I have not yet deleted the Substack app from my phone, but I’ve gotten close a few times. What I have done is place it in a hidden folder, behind a mandatory face scan, so I have to go out of my way to find and open it. And the reason was that I was getting hard core Twitter vibes from the experience. The desktop app is still pretty good, but the phone app is a nightmare. And the reason is Notes.
2. Notes is ruining Substack.
You can tell that Notes is doing its all to be the new Twitter by how every seventh post is someone praising how much Notes is not Twitter. And you can see the old dynamic at work in the endless arguments about AI, in which everybody somehow has the exact right opinion about the most confounding media development of our lifetimes. And feel no compunction about restating it ad nauseam. You can see it in the endless self-promotion. The disassociated bon mots. The fist-waving at news events. What could be the central square of an online writer’s community is effectively a giant Me Machine.
And it would be one thing if Notes was cordoned off behind its own tab. But the app, upon opening, defaults to Notes. The “For You” page in particular, in which the algorithm feeds you stuff sort of related to who you choose to follow, but also gets pretty vibey. The algorithm seems pretty invested in getting me invested in dumb arguments between people I don’t know. Yes, I can opt to just to see notes from people I follow, but that takes some digging.
As does finding the feed of actual long-form posts or essays from the newsletters I follow. Supposedly the app’s raison d’etre. It’s not exactly hidden, but neither is it really highlighted. And the UX for that function is pretty dismal. It’s little more than a timeline dump. And again, remember: This is what Substack is for!

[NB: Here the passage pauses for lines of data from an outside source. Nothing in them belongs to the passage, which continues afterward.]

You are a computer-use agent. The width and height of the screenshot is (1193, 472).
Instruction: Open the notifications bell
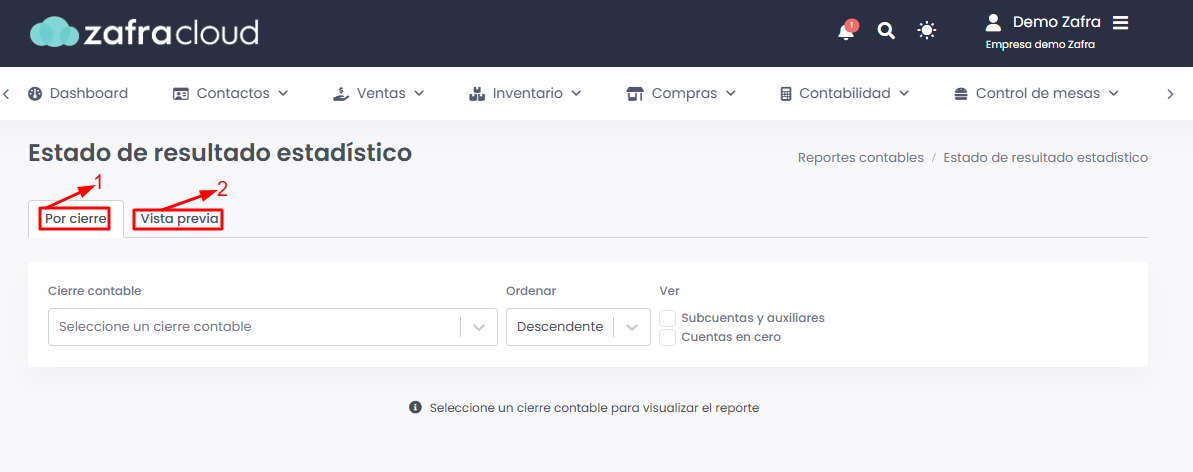pyautogui.click(x=846, y=31)
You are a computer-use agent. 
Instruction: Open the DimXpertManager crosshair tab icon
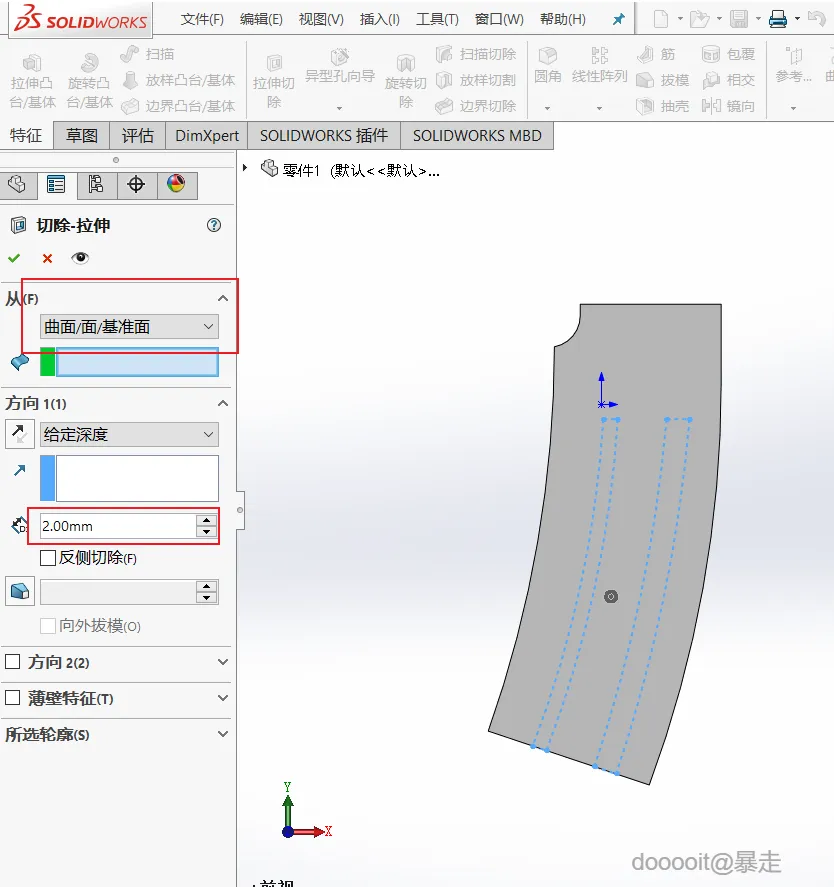pyautogui.click(x=136, y=185)

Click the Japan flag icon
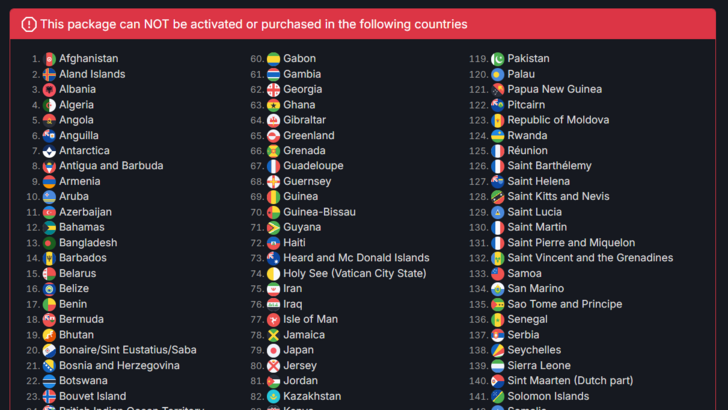(x=273, y=351)
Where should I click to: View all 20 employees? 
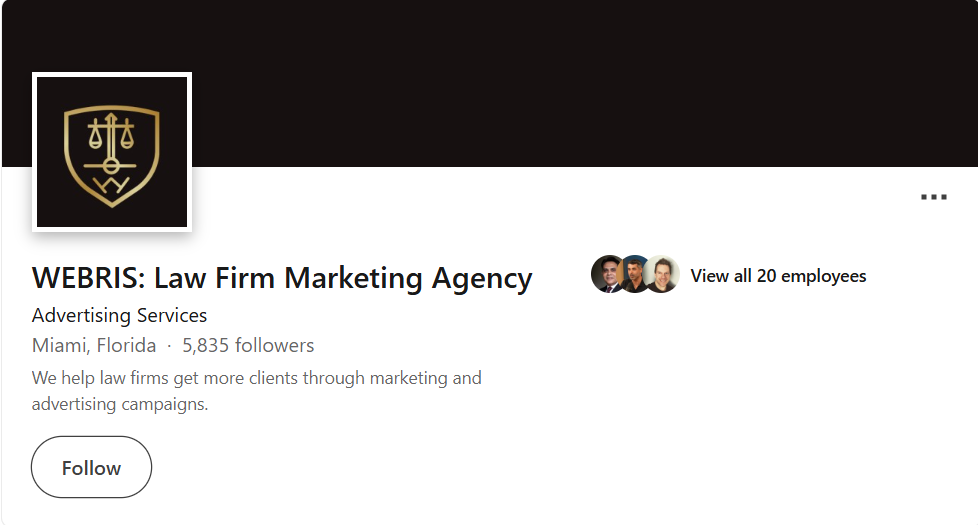pyautogui.click(x=778, y=276)
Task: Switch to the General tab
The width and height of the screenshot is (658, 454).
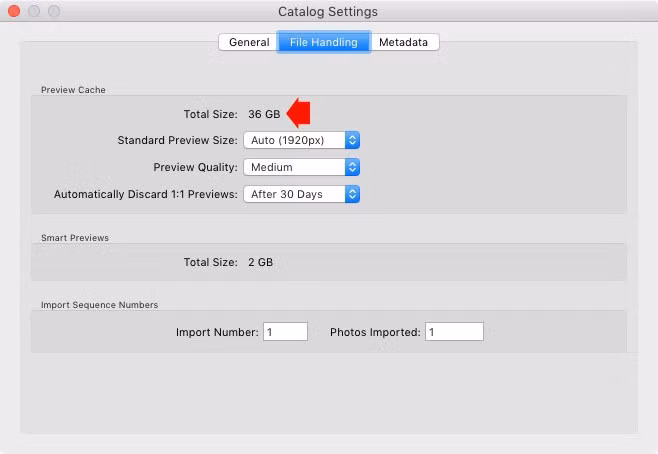Action: click(x=248, y=42)
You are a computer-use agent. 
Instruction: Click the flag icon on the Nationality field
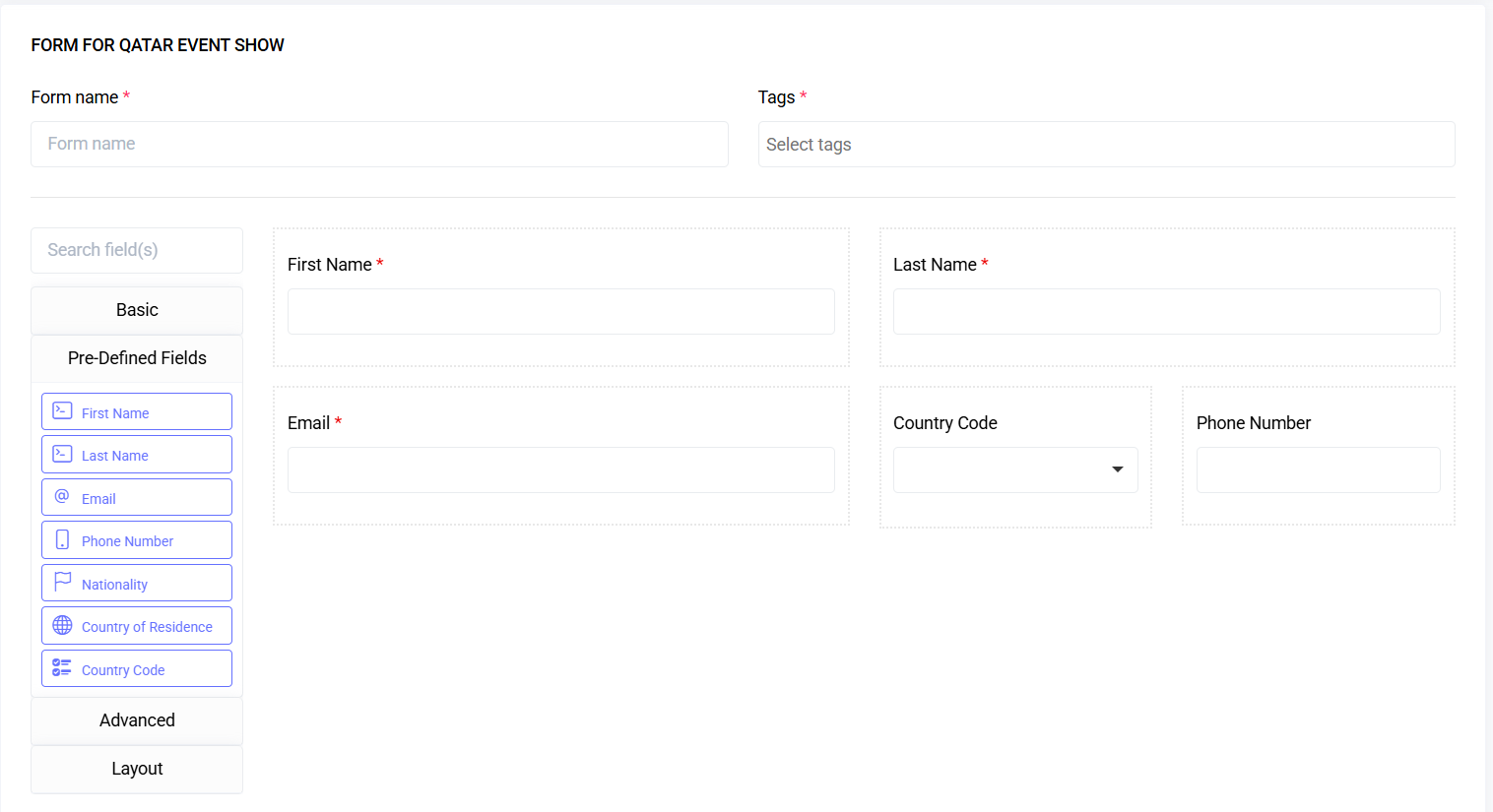(64, 583)
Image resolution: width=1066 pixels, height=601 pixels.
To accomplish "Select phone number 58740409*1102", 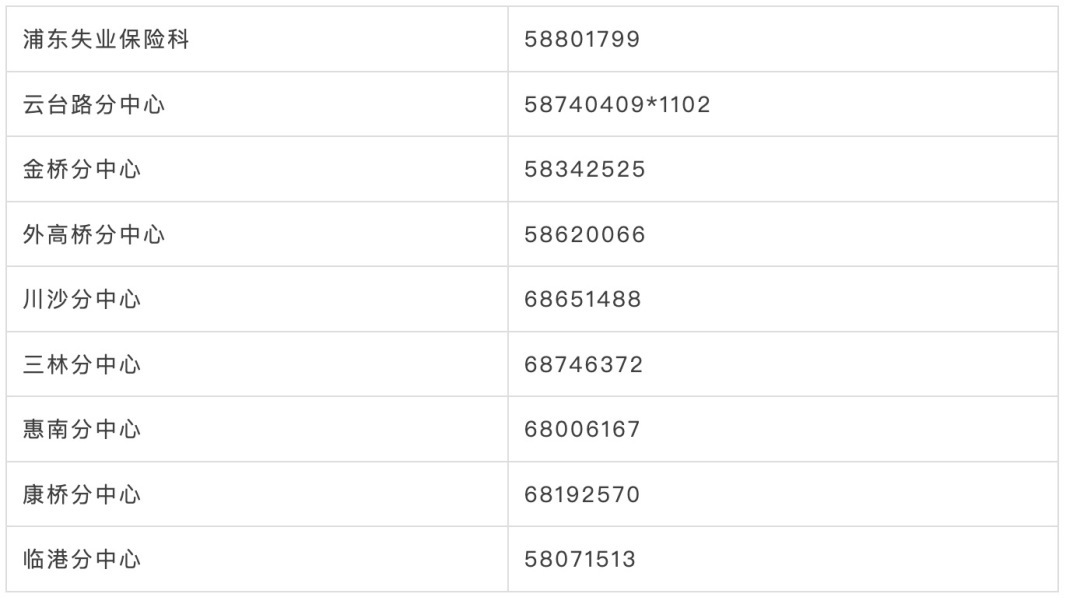I will 617,105.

You can tell a lot about a designer’s goal by what they chose to make effortless and what they choose make a task. If you walk into a corner store and are immediately confronted by a rack full of dildos and porno mags, you get a sense of the owner’s marketing intentions.
3. The phone app encourages short, dumb engagement.

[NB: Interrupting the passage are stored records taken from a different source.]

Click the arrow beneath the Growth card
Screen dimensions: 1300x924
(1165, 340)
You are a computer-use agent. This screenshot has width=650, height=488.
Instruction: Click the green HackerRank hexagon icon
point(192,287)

The thing that bothers me the most about the phone app is that it literally won’t let me use it for what I want to use it for. I didn’t join Substack for its algorithmic social media feed. I really didn’t even join to read other people’s essays.2 I joined it to write. And the app is designed to do pretty much everything but that.

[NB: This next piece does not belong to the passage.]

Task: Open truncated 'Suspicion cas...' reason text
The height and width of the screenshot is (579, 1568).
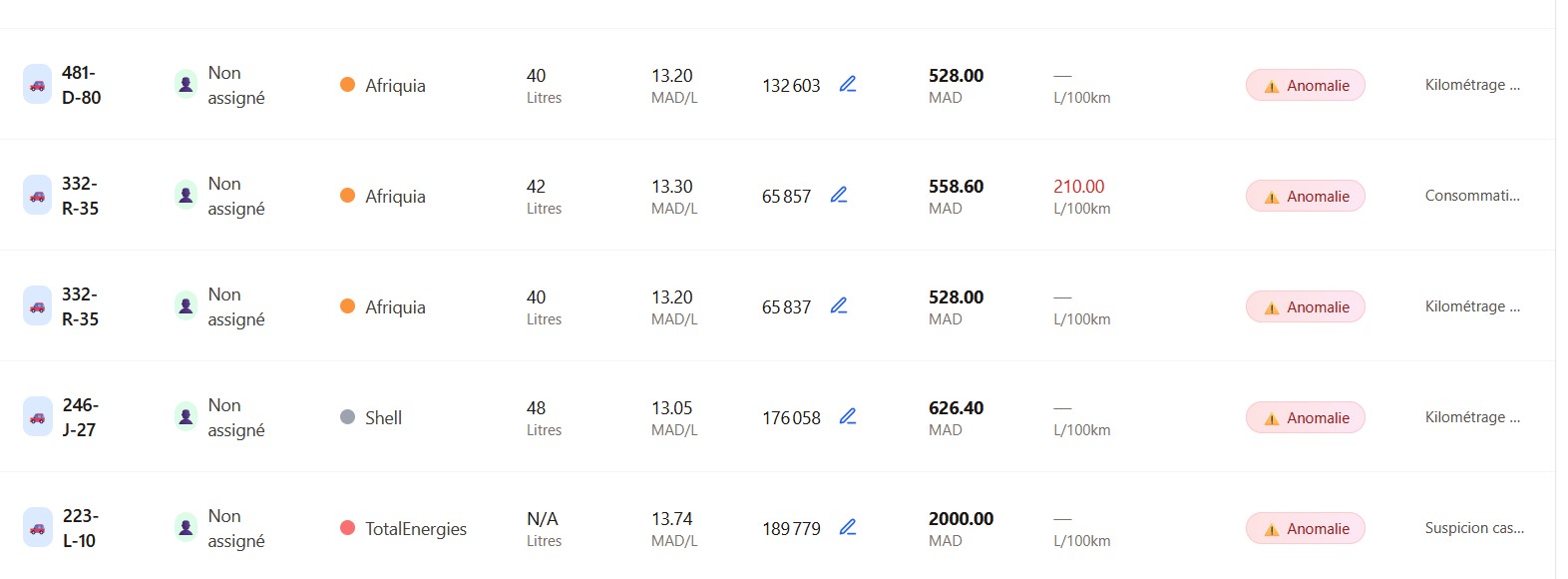Action: pyautogui.click(x=1473, y=528)
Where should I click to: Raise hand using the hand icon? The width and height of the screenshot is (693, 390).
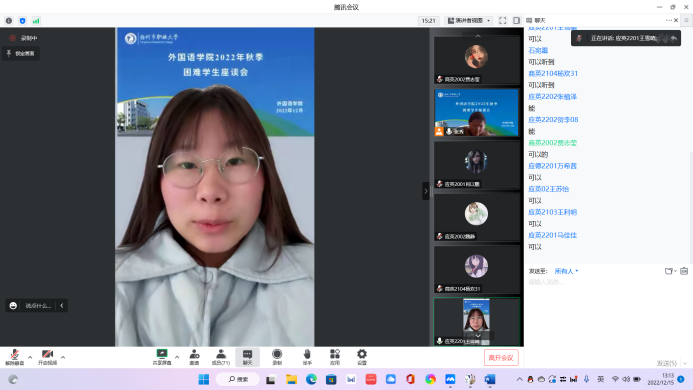pos(307,357)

Technically speaking, you can write actual posts on your phone. But Substack discourages it. On good days, I can find the tab that lets me start a post3, but unless I finish it in one shot, without ever leaving the app, I have to eventually go to my laptop to continue. There’s no way I’ve found to get to my Drafts folder from the phone.
This is probably not an issue for most people, who I’d assume prefer to write with a traditional keyboard. But I like to write on my phone, sitting across from my wife. Or while walking the dogs. I do a lot of opening old drafts and adding a few sentences and then mulling. The phone is great for that kind of thing. And any minute that I’m not writing something is a minute in which I’m likely using my phone for something less healthy. (Like scrolling through Notes.)
And the thing is—again!—this is an app for writers! Here’s how Wikipedia describes Substack…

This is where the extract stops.